WHAT TO DO: Please replace "Identify the location of" with "Find the position of" everywhere it appears in the lines below, and give all the lines again with nothing else changed.

MATERIAL FOR THIS TASK:

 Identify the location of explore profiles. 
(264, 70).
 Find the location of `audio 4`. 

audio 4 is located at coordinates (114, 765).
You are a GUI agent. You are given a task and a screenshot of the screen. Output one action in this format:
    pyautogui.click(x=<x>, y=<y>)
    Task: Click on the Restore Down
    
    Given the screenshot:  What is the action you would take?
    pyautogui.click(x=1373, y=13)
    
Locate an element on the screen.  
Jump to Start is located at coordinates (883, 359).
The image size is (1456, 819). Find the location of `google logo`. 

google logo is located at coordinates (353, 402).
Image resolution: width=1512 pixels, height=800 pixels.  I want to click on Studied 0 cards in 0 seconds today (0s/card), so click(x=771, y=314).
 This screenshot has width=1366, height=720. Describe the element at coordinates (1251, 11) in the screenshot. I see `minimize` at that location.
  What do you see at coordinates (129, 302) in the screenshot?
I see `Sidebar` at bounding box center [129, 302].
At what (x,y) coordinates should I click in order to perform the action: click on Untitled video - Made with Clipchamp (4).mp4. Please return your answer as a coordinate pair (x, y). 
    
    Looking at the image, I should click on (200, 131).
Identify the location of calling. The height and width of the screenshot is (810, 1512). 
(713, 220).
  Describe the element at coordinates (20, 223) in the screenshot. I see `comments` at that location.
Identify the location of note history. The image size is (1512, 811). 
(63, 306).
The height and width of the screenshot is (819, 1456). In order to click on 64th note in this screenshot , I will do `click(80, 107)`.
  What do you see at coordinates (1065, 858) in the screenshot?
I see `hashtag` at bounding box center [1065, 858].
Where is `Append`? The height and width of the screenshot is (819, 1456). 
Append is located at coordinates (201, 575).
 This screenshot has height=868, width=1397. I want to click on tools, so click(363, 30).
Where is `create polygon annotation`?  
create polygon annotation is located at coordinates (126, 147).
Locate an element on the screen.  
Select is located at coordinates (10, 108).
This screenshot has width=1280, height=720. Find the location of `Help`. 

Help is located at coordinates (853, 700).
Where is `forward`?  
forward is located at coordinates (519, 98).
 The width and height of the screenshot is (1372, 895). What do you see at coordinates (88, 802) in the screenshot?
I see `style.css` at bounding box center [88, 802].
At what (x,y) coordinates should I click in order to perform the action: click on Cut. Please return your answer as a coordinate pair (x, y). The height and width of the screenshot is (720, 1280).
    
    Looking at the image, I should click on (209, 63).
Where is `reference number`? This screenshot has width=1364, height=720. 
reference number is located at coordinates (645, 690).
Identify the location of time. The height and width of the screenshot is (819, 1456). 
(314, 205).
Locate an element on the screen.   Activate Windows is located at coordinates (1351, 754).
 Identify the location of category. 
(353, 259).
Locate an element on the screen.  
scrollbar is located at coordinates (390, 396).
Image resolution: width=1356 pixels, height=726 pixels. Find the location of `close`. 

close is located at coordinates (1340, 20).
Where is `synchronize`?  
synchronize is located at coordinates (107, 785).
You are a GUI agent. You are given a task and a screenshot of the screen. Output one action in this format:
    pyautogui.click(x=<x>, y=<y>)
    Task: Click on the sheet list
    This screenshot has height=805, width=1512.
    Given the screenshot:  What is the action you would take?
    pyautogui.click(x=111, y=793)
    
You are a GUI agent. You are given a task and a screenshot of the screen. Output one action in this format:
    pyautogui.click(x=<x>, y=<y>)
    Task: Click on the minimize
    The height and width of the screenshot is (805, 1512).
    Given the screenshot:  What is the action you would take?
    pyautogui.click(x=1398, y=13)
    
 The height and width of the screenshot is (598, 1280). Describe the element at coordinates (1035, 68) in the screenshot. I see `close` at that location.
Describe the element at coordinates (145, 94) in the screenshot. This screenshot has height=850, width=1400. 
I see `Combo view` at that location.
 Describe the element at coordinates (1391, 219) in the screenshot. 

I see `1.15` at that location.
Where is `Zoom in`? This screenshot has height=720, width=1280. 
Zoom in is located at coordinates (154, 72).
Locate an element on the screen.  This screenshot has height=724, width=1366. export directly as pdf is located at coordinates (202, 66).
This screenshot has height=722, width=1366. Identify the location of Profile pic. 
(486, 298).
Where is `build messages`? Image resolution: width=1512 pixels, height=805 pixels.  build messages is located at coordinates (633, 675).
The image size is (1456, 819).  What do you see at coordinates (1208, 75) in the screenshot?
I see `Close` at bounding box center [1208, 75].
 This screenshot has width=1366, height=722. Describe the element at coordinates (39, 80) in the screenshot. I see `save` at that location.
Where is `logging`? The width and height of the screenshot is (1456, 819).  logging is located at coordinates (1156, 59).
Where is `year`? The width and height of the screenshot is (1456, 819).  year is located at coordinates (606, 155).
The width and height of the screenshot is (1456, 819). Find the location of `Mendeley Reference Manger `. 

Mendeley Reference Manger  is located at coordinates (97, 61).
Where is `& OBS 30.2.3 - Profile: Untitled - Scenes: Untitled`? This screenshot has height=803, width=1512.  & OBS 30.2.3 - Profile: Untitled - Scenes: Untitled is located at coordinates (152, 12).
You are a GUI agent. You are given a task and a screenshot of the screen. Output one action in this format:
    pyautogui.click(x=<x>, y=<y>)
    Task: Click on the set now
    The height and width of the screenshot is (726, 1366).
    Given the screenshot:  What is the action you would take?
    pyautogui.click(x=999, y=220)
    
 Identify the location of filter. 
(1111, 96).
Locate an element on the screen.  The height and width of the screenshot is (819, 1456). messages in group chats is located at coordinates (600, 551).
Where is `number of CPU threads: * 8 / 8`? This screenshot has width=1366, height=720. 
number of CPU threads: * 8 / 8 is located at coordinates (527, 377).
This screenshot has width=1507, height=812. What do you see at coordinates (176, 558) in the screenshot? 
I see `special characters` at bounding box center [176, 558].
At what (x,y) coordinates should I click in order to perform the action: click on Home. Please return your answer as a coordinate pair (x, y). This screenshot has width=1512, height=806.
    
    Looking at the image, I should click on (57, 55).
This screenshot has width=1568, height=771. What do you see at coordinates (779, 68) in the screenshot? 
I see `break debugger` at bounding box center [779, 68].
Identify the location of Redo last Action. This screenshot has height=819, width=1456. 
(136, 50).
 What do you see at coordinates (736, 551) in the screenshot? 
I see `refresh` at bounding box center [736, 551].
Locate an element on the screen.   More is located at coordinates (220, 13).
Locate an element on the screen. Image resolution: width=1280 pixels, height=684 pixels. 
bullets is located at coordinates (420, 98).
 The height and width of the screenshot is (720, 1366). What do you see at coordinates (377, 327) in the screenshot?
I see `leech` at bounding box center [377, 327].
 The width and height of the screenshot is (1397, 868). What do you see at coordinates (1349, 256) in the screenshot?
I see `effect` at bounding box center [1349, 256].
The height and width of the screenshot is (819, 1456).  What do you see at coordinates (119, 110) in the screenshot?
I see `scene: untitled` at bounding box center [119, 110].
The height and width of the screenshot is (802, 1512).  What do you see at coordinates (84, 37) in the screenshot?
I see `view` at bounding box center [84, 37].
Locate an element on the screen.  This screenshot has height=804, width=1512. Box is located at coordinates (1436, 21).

RESULT:
 Find the position of explore profiles. 
(264, 70).
 Find the location of `audio 4`. 

audio 4 is located at coordinates (114, 765).
You are a GUI agent. You are given a task and a screenshot of the screen. Output one action in this format:
    pyautogui.click(x=<x>, y=<y>)
    Task: Click on the Restore Down
    
    Given the screenshot:  What is the action you would take?
    pyautogui.click(x=1373, y=13)
    
Locate an element on the screen.  
Jump to Start is located at coordinates (883, 359).
The image size is (1456, 819). Find the location of `google logo`. 

google logo is located at coordinates (353, 402).
Image resolution: width=1512 pixels, height=800 pixels.  I want to click on Studied 0 cards in 0 seconds today (0s/card), so click(x=771, y=314).
 This screenshot has width=1366, height=720. Describe the element at coordinates (1251, 11) in the screenshot. I see `minimize` at that location.
  What do you see at coordinates (129, 302) in the screenshot?
I see `Sidebar` at bounding box center [129, 302].
At what (x,y) coordinates should I click in order to perform the action: click on Untitled video - Made with Clipchamp (4).mp4. Please return your answer as a coordinate pair (x, y). 
    
    Looking at the image, I should click on (200, 131).
Find the position of calling. The height and width of the screenshot is (810, 1512). 
(713, 220).
  Describe the element at coordinates (20, 223) in the screenshot. I see `comments` at that location.
Find the position of note history. The image size is (1512, 811). 
(63, 306).
The height and width of the screenshot is (819, 1456). In order to click on 64th note in this screenshot , I will do `click(80, 107)`.
  What do you see at coordinates (1065, 858) in the screenshot?
I see `hashtag` at bounding box center [1065, 858].
Where is `Append`? The height and width of the screenshot is (819, 1456). 
Append is located at coordinates (201, 575).
 This screenshot has height=868, width=1397. I want to click on tools, so click(363, 30).
Where is `create polygon annotation`?  
create polygon annotation is located at coordinates (126, 147).
Locate an element on the screen.  
Select is located at coordinates (10, 108).
This screenshot has width=1280, height=720. Find the location of `Help`. 

Help is located at coordinates (853, 700).
Where is `forward`?  
forward is located at coordinates (519, 98).
 The width and height of the screenshot is (1372, 895). What do you see at coordinates (88, 802) in the screenshot?
I see `style.css` at bounding box center [88, 802].
At what (x,y) coordinates should I click in order to perform the action: click on Cut. Please return your answer as a coordinate pair (x, y). The height and width of the screenshot is (720, 1280).
    
    Looking at the image, I should click on (209, 63).
Where is `reference number`? This screenshot has width=1364, height=720. 
reference number is located at coordinates (645, 690).
Find the position of time. The height and width of the screenshot is (819, 1456). 
(314, 205).
Locate an element on the screen.   Activate Windows is located at coordinates (1351, 754).
 Find the position of category. 
(353, 259).
Locate an element on the screen.  
scrollbar is located at coordinates (390, 396).
Image resolution: width=1356 pixels, height=726 pixels. Find the location of `close`. 

close is located at coordinates (1340, 20).
Where is `synchronize`?  
synchronize is located at coordinates (107, 785).
You are a GUI agent. You are given a task and a screenshot of the screen. Output one action in this format:
    pyautogui.click(x=<x>, y=<y>)
    Task: Click on the sheet list
    This screenshot has height=805, width=1512.
    Given the screenshot:  What is the action you would take?
    pyautogui.click(x=111, y=793)
    
You are a GUI agent. You are given a task and a screenshot of the screen. Output one action in this format:
    pyautogui.click(x=<x>, y=<y>)
    Task: Click on the minimize
    The height and width of the screenshot is (805, 1512).
    Given the screenshot:  What is the action you would take?
    pyautogui.click(x=1398, y=13)
    
 The height and width of the screenshot is (598, 1280). Describe the element at coordinates (1035, 68) in the screenshot. I see `close` at that location.
Describe the element at coordinates (145, 94) in the screenshot. This screenshot has height=850, width=1400. 
I see `Combo view` at that location.
 Describe the element at coordinates (1391, 219) in the screenshot. 

I see `1.15` at that location.
Where is `Zoom in`? This screenshot has height=720, width=1280. 
Zoom in is located at coordinates (154, 72).
Locate an element on the screen.  This screenshot has height=724, width=1366. export directly as pdf is located at coordinates (202, 66).
This screenshot has height=722, width=1366. Find the position of Profile pic. 
(486, 298).
Where is `build messages`? Image resolution: width=1512 pixels, height=805 pixels.  build messages is located at coordinates (633, 675).
The image size is (1456, 819).  What do you see at coordinates (1208, 75) in the screenshot?
I see `Close` at bounding box center [1208, 75].
 This screenshot has width=1366, height=722. Describe the element at coordinates (39, 80) in the screenshot. I see `save` at that location.
Where is `logging`? The width and height of the screenshot is (1456, 819).  logging is located at coordinates (1156, 59).
Where is `year`? The width and height of the screenshot is (1456, 819).  year is located at coordinates (606, 155).
The width and height of the screenshot is (1456, 819). Find the location of `Mendeley Reference Manger `. 

Mendeley Reference Manger  is located at coordinates (97, 61).
Where is `& OBS 30.2.3 - Profile: Untitled - Scenes: Untitled`? This screenshot has height=803, width=1512.  & OBS 30.2.3 - Profile: Untitled - Scenes: Untitled is located at coordinates (152, 12).
You are a GUI agent. You are given a task and a screenshot of the screen. Output one action in this format:
    pyautogui.click(x=<x>, y=<y>)
    Task: Click on the set now
    The height and width of the screenshot is (726, 1366).
    Given the screenshot:  What is the action you would take?
    pyautogui.click(x=999, y=220)
    
 Find the position of filter. 
(1111, 96).
Locate an element on the screen.  The height and width of the screenshot is (819, 1456). messages in group chats is located at coordinates (600, 551).
Where is `number of CPU threads: * 8 / 8`? This screenshot has width=1366, height=720. 
number of CPU threads: * 8 / 8 is located at coordinates (527, 377).
This screenshot has width=1507, height=812. What do you see at coordinates (176, 558) in the screenshot? 
I see `special characters` at bounding box center [176, 558].
At what (x,y) coordinates should I click in order to perform the action: click on Home. Please return your answer as a coordinate pair (x, y). This screenshot has width=1512, height=806.
    
    Looking at the image, I should click on (57, 55).
This screenshot has width=1568, height=771. What do you see at coordinates (779, 68) in the screenshot? 
I see `break debugger` at bounding box center [779, 68].
Find the position of Redo last Action. This screenshot has height=819, width=1456. 
(136, 50).
 What do you see at coordinates (736, 551) in the screenshot? 
I see `refresh` at bounding box center [736, 551].
Locate an element on the screen.   More is located at coordinates (220, 13).
Locate an element on the screen. Image resolution: width=1280 pixels, height=684 pixels. 
bullets is located at coordinates (420, 98).
 The height and width of the screenshot is (720, 1366). What do you see at coordinates (377, 327) in the screenshot?
I see `leech` at bounding box center [377, 327].
 The width and height of the screenshot is (1397, 868). What do you see at coordinates (1349, 256) in the screenshot?
I see `effect` at bounding box center [1349, 256].
The height and width of the screenshot is (819, 1456).  What do you see at coordinates (119, 110) in the screenshot?
I see `scene: untitled` at bounding box center [119, 110].
The height and width of the screenshot is (802, 1512).  What do you see at coordinates (84, 37) in the screenshot?
I see `view` at bounding box center [84, 37].
Locate an element on the screen.  This screenshot has height=804, width=1512. Box is located at coordinates (1436, 21).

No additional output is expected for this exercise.